Letters to the Editor

08.23.17

August 23, 2017, 12:00 am
By SFR

Editor’s Note: In recent weeks, our “7 Days” satire column referenced events in Española. We now realize that what we wrote carried a deep context of racism and classism. We’re sorry for our lack of consideration.

SFR is committed to producing important journalism, including our longstanding tradition of amplifying marginalized voices and speaking truth to power.

Send your suggestions for coverage to editor@sfreporter.com. You can also call and leave a voicemail or reach editor and publisher Julie Ann Grimm at 988-7530.

As we continue to reflect, here are the reflections of others:

7 Days, July 26:


Unprecedented Success

I would like to write some of the accomplishments that we have in the Rio Grande Valley in light of the recent unpleasant posts you made about NNMC and Española.

I represent Northern New Mexico College (NNMC). Despite criticism, Northern has continued to evolve, from a secondary boarding school to a vocational training school to New Mexico’s first community college to a baccalaureate degree granting institution. We provide undergraduate research opportunities to students. Few studies have examined the student’s perception of “science identity” in research and learning through analysis of students’ research activity. Your unfortunate “jokes” are precisely what we are trying to “not joke” around.

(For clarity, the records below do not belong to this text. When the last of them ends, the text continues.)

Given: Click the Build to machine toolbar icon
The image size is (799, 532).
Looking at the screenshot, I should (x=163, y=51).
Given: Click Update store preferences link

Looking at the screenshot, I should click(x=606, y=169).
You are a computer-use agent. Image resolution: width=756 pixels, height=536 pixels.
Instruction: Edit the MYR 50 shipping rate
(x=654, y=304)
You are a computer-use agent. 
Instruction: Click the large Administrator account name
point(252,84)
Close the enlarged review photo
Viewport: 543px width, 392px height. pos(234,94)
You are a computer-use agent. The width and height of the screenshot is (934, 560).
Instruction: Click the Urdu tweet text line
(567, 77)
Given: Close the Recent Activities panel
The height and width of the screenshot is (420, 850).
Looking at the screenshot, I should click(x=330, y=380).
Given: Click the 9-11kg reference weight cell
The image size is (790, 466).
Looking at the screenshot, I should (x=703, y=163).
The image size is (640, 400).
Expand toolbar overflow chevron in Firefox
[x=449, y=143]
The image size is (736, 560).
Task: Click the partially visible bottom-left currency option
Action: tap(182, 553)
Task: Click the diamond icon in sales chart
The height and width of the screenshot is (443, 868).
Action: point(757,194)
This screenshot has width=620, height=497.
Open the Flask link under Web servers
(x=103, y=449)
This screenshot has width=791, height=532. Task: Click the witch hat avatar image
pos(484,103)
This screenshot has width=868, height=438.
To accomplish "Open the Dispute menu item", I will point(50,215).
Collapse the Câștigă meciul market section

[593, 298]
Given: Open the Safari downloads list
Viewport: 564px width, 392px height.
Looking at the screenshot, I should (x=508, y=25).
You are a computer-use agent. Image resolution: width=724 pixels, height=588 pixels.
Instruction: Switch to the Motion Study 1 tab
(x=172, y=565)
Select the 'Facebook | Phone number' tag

Our work on how the “student’s perception” can change in the way they see themselves if provided with research experiences, scientific seminars and a suite of mentoring tools have become a national model for rural biomedical/science education. For example, 17 NNMC biology, chemistry and environmental science students secured summer research experiences across the country. This is unprecedented for us.

Ulises Ricoy Dean of Arts and Sciences, NNMC


Better to be an Ally

I am sure you have received email regarding the “joke” about NNMC’s out-of-state tuition and having to live in Española.

I too love jokes, and understand, as Paulo Freire wrote, how humor can create community and templates for addressing macro issues. But, the Española joke is old and tired. I have personally witnessed decades-long abandonment of Northern New Mexico by mainstream New Mexico urban communities. Much of the larger state utilizes debasing humor as a way to somehow rationalize indifference.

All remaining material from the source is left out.